Sur une plage de sable noir perdue à la pointe du monde – il en avait besoin – Leo balance vers l’horizon les rares galets trouvés quelques instants auparavant sur le sentier qui descendait. Leur forme ronde, polie par les années, se prêtait hélas mal à l’art du ricochet mais ce n’est finalement qu’une préoccupation de plus…
Il les jette un à un, marque une pause entre chaque, le premier lancé est mélancolique, les suivants sont de plus en plus énergiques, la révolte intérieure trouve ainsi une porte de sortie. Leo a fait de son mieux jusqu’ici et pourtant il lui semble avoir trop raté. C’est un étrange mélange de sentiments. Il est peut-être tout simplement tombé au mauvais endroit à la mauvaise époque : au milieu de l’absurdité du 21e siècle.
Sur cette plage, Leo réfléchit à tout, à rien – cet endroit lui convient parce qu’il est peut-être tout aussi perdu que lui. Il a jeté ses pierres et cela lui a fait un bien absurde. Les mains vides, il s’assoit, il regarde l’horizon. Il est 17h, le soleil descend doucement et reflète sa lumière sur l’océan, lui, se reflète quelques-unes de ses histoires qui font de lui le Léo d’aujourd’hui.
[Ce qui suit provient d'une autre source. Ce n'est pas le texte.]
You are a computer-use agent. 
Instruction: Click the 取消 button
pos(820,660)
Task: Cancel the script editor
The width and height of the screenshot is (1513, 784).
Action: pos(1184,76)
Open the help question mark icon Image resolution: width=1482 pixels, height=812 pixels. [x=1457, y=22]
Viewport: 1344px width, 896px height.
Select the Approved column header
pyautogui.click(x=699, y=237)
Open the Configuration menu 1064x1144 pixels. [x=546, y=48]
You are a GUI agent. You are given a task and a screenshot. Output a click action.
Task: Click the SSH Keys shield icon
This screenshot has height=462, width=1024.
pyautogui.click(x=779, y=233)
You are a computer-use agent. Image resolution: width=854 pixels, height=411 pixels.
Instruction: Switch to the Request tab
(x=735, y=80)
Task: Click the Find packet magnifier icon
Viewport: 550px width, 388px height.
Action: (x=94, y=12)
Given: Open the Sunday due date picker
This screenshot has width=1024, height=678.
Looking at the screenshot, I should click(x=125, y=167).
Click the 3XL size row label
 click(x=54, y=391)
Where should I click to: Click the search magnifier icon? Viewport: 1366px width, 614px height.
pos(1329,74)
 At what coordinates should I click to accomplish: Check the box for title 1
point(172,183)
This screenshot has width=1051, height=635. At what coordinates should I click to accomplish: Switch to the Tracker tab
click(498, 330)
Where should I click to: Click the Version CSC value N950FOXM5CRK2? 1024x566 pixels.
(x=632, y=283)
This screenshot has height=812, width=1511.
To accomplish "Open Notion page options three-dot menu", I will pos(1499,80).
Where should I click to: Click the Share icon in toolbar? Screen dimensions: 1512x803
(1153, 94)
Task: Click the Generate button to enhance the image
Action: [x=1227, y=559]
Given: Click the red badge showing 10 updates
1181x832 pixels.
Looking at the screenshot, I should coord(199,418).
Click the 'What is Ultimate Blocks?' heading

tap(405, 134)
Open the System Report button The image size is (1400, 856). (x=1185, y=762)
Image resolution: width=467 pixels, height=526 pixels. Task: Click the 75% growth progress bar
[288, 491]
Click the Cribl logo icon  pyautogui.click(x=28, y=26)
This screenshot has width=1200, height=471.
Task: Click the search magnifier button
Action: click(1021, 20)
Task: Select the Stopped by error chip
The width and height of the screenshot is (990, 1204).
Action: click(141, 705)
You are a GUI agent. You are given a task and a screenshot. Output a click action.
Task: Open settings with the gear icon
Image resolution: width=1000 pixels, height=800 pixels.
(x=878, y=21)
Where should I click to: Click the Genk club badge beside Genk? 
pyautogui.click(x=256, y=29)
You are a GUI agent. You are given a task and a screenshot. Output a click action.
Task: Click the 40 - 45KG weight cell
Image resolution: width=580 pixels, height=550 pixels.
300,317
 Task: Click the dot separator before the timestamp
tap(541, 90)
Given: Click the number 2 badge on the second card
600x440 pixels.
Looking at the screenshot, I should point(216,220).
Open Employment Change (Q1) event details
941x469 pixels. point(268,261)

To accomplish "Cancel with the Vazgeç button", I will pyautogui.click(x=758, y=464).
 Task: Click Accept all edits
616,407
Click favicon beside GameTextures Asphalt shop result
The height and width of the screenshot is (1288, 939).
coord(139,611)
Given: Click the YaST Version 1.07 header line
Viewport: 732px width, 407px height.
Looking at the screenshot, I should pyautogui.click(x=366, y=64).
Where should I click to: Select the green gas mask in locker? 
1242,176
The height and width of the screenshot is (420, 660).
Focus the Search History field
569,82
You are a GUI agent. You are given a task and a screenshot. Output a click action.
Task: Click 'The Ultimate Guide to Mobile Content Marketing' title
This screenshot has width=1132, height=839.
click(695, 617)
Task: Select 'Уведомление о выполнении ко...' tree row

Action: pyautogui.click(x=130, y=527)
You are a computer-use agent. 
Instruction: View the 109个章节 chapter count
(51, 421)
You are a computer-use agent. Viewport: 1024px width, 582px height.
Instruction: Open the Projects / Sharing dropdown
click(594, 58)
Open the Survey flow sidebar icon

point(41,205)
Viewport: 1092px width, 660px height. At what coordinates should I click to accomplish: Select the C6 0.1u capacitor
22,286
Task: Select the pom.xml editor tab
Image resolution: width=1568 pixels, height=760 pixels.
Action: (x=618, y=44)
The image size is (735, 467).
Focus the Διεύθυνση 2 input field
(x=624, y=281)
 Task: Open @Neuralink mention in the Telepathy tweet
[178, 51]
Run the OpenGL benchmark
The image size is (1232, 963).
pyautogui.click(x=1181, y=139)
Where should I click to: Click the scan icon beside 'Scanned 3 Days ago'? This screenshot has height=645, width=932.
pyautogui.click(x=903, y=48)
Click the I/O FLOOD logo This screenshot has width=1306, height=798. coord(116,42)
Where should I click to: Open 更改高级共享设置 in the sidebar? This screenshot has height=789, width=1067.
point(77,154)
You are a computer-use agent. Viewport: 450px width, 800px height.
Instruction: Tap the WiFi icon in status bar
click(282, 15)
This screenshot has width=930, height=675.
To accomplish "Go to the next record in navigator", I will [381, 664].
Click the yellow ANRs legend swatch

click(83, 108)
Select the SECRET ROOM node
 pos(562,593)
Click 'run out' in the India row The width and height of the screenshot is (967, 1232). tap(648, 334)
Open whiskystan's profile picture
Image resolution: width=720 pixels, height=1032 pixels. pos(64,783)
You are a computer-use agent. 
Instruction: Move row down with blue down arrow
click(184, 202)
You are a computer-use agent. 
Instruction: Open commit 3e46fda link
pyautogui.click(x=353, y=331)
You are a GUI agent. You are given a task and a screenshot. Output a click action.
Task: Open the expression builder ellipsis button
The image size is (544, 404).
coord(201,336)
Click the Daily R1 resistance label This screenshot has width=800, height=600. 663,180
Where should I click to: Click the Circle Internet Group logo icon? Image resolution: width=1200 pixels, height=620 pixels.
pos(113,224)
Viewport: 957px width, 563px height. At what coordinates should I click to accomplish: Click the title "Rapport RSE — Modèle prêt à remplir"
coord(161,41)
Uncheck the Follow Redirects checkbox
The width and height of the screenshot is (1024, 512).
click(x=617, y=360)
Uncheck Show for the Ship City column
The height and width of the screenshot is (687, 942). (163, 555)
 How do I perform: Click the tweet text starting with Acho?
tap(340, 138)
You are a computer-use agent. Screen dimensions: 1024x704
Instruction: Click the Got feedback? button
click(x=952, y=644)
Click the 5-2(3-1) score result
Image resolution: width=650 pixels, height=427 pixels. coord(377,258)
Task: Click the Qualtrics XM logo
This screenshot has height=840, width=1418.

Il refait le film de ce bambin au disque dur vierge qu’on a programmé petit à petit, il a l’impression que le logiciel déraille. Il ne demandait rien, seulement à être heureux, quoi d’extraordinaire ? Petit, chaque fois qu’il avait l’occasion de faire un vœu, il fermait les yeux et souhaitait être heureux, avec un cœur bon. Il ne se sent pas si malheureux pour autant et en convient volontiers… et pourtant ! Il lui manque un quelque chose, il lui manque la passion et l’insouciance peut-être, l’optimisme sûrement mais l’optimisme se réserve aux naïfs pense-t-il. Il est tout aussi révolté que résigné. La révolte il l’a connue, contre son milieu qui n’a jamais cru aux choses simples. Avec le temps il a aussi appris à les accepter, à faire avec. La révolte ne l’avait pas quitté pour autant, mais il prenait du recul en même temps qu’il prenait des années jusqu’au jour où il avait fini par accepter, le révolté trouvait alors sa tranquillité, égaré dans cette dualité. Pourquoi accepter ? Pourquoi se résigner ? Où est donc passé le Léo de ses 7ans ? A quoi bon enterrer ses rêves ? A quoi cela sert d’être sur cette plage ? A quoi tout cela rime-t-il ?
Léo le révolté mais tranquille. Nous ne sommes que le fruit de nos propres actions et de nos propres choix. Alors s’il en est là aujourd’hui, c’est qu’il l’a un peu cherché après tout. Tout se tasse pêle-mêle dans sa tête qu’il sent prête à exploser. C’est pour cela qu’il aime prendre du recul à l’occasion, pour s’isoler dans un paysage inspirant où il y retrouve la Beauté, là où pour lui Dieu est le plus présent, pour y tasser tout son bordel dans la cocotte-minute de son esprit et relâcher soudain la vapeur pour fixer l’horizon, se concentrer sur sa respiration et méditer quelques instants, faire le vide. Cela peut durer cinq minutes, trente, peu importe. La démarche est auto-salvatrice. Tout s’évapore, il y reviendra sûrement plus tard, mais pour l’heure c’est le néant, c’est paisible, enfin. Léo s’en retourne alors et jette un dernier regard vers le soleil qui touche maintenant de ses feux l’horizon. Il faut bien retourner à la lutte, la lutte pour lui-même, contre les autres, contre lui-même, avec les autres et avec lui-même. Il restera Léo, quoi qu’il arrive, il restera révolté, il restera tranquille et si le destin l’a mis là c’est bien pour une raison. Le temps, le destin peut-être, finira par éclairer cette raison d’évidence. C’est cette pensée qui donne du sens à Léo. Rien n’arrêtera Léo et Léo ne s’arrêtera pas d’être Léo, un doux rêveur, révolté mais tranquille, et comme des milliards d’êtres humains : perdu au milieu de l’absurdité du 21e siècle.